== Excerpted data ==

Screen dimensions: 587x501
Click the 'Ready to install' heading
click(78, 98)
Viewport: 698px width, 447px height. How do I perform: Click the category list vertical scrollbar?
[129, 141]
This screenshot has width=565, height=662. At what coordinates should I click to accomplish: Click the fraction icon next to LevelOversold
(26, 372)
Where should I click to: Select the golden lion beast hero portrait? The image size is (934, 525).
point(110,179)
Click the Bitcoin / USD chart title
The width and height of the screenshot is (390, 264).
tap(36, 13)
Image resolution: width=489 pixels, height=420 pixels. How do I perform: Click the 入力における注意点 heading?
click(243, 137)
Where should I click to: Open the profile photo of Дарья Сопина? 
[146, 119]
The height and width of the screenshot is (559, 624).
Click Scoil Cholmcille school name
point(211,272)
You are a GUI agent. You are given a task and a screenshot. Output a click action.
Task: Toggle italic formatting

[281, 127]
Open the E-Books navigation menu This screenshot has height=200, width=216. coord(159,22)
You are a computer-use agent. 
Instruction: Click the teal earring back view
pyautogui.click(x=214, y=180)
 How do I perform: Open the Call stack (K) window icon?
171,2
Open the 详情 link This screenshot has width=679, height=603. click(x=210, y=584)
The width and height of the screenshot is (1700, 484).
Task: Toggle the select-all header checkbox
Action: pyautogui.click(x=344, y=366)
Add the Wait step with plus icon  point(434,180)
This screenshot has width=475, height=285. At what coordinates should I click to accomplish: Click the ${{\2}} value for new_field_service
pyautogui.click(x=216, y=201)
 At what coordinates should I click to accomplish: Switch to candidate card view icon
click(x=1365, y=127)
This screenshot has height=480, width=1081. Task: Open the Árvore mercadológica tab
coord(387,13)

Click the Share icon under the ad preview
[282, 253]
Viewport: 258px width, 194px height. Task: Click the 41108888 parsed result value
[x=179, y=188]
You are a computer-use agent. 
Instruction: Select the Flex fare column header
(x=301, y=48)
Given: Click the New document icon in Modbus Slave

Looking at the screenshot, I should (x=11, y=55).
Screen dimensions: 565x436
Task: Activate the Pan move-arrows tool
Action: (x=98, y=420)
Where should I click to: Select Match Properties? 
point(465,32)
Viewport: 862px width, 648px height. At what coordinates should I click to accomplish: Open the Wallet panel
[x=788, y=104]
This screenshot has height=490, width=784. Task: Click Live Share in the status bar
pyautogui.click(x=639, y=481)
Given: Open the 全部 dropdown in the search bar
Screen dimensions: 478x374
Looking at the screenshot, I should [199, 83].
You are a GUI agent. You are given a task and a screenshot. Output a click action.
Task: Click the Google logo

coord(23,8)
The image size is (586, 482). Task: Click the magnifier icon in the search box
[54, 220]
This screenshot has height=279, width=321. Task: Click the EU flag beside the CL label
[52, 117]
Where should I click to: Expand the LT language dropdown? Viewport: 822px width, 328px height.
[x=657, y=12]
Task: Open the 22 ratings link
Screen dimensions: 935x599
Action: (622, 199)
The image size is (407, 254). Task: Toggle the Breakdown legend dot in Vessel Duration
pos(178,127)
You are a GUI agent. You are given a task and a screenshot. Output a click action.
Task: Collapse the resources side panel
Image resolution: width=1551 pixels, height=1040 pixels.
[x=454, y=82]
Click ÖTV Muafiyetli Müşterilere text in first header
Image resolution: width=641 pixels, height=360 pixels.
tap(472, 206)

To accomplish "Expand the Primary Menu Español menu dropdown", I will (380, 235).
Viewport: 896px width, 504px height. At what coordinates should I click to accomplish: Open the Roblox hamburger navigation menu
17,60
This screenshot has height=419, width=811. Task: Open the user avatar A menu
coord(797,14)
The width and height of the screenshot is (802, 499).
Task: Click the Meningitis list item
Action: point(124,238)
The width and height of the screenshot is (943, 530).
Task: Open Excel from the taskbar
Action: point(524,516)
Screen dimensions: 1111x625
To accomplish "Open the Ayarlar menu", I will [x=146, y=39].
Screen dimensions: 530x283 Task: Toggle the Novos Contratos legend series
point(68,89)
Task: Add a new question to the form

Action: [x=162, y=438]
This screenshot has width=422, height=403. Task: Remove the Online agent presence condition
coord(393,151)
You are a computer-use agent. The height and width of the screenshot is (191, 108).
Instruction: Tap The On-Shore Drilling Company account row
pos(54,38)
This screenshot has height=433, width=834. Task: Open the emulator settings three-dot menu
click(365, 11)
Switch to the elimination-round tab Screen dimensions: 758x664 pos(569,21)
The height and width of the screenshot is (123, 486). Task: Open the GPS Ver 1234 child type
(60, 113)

===

Write the data out again in full. Match it word for word.

Screen dimensions: 587x501
Click the 'Ready to install' heading
click(78, 98)
Viewport: 698px width, 447px height. How do I perform: Click the category list vertical scrollbar?
[129, 141]
This screenshot has width=565, height=662. At what coordinates should I click to accomplish: Click the fraction icon next to LevelOversold
(26, 372)
Where should I click to: Select the golden lion beast hero portrait? The image size is (934, 525).
point(110,179)
Click the Bitcoin / USD chart title
The width and height of the screenshot is (390, 264).
tap(36, 13)
Image resolution: width=489 pixels, height=420 pixels. How do I perform: Click the 入力における注意点 heading?
click(243, 137)
Where should I click to: Open the profile photo of Дарья Сопина? 
[146, 119]
The height and width of the screenshot is (559, 624).
Click Scoil Cholmcille school name
point(211,272)
You are a GUI agent. You are given a task and a screenshot. Output a click action.
Task: Toggle italic formatting

[281, 127]
Open the E-Books navigation menu This screenshot has height=200, width=216. coord(159,22)
You are a computer-use agent. 
Instruction: Click the teal earring back view
pyautogui.click(x=214, y=180)
 How do I perform: Open the Call stack (K) window icon?
171,2
Open the 详情 link This screenshot has width=679, height=603. click(x=210, y=584)
The width and height of the screenshot is (1700, 484).
Task: Toggle the select-all header checkbox
Action: pyautogui.click(x=344, y=366)
Add the Wait step with plus icon  point(434,180)
This screenshot has width=475, height=285. At what coordinates should I click to accomplish: Click the ${{\2}} value for new_field_service
pyautogui.click(x=216, y=201)
 At what coordinates should I click to accomplish: Switch to candidate card view icon
click(x=1365, y=127)
This screenshot has height=480, width=1081. Task: Open the Árvore mercadológica tab
coord(387,13)

Click the Share icon under the ad preview
[282, 253]
Viewport: 258px width, 194px height. Task: Click the 41108888 parsed result value
[x=179, y=188]
You are a computer-use agent. 
Instruction: Select the Flex fare column header
(x=301, y=48)
Given: Click the New document icon in Modbus Slave

Looking at the screenshot, I should (x=11, y=55).
Screen dimensions: 565x436
Task: Activate the Pan move-arrows tool
Action: (x=98, y=420)
Where should I click to: Select Match Properties? 
point(465,32)
Viewport: 862px width, 648px height. At what coordinates should I click to accomplish: Open the Wallet panel
[x=788, y=104]
This screenshot has height=490, width=784. Task: Click Live Share in the status bar
pyautogui.click(x=639, y=481)
Given: Open the 全部 dropdown in the search bar
Screen dimensions: 478x374
Looking at the screenshot, I should [199, 83].
You are a GUI agent. You are given a task and a screenshot. Output a click action.
Task: Click the Google logo

coord(23,8)
The image size is (586, 482). Task: Click the magnifier icon in the search box
[54, 220]
This screenshot has height=279, width=321. Task: Click the EU flag beside the CL label
[52, 117]
Where should I click to: Expand the LT language dropdown? Viewport: 822px width, 328px height.
[x=657, y=12]
Task: Open the 22 ratings link
Screen dimensions: 935x599
Action: (622, 199)
The image size is (407, 254). Task: Toggle the Breakdown legend dot in Vessel Duration
pos(178,127)
You are a GUI agent. You are given a task and a screenshot. Output a click action.
Task: Collapse the resources side panel
Image resolution: width=1551 pixels, height=1040 pixels.
[x=454, y=82]
Click ÖTV Muafiyetli Müşterilere text in first header
Image resolution: width=641 pixels, height=360 pixels.
tap(472, 206)

To accomplish "Expand the Primary Menu Español menu dropdown", I will (380, 235).
Viewport: 896px width, 504px height. At what coordinates should I click to accomplish: Open the Roblox hamburger navigation menu
17,60
This screenshot has height=419, width=811. Task: Open the user avatar A menu
coord(797,14)
The width and height of the screenshot is (802, 499).
Task: Click the Meningitis list item
Action: point(124,238)
The width and height of the screenshot is (943, 530).
Task: Open Excel from the taskbar
Action: point(524,516)
Screen dimensions: 1111x625
To accomplish "Open the Ayarlar menu", I will [x=146, y=39].
Screen dimensions: 530x283 Task: Toggle the Novos Contratos legend series
point(68,89)
Task: Add a new question to the form

Action: [x=162, y=438]
This screenshot has width=422, height=403. Task: Remove the Online agent presence condition
coord(393,151)
You are a computer-use agent. The height and width of the screenshot is (191, 108).
Instruction: Tap The On-Shore Drilling Company account row
pos(54,38)
This screenshot has height=433, width=834. Task: Open the emulator settings three-dot menu
click(365, 11)
Switch to the elimination-round tab Screen dimensions: 758x664 pos(569,21)
The height and width of the screenshot is (123, 486). Task: Open the GPS Ver 1234 child type
(60, 113)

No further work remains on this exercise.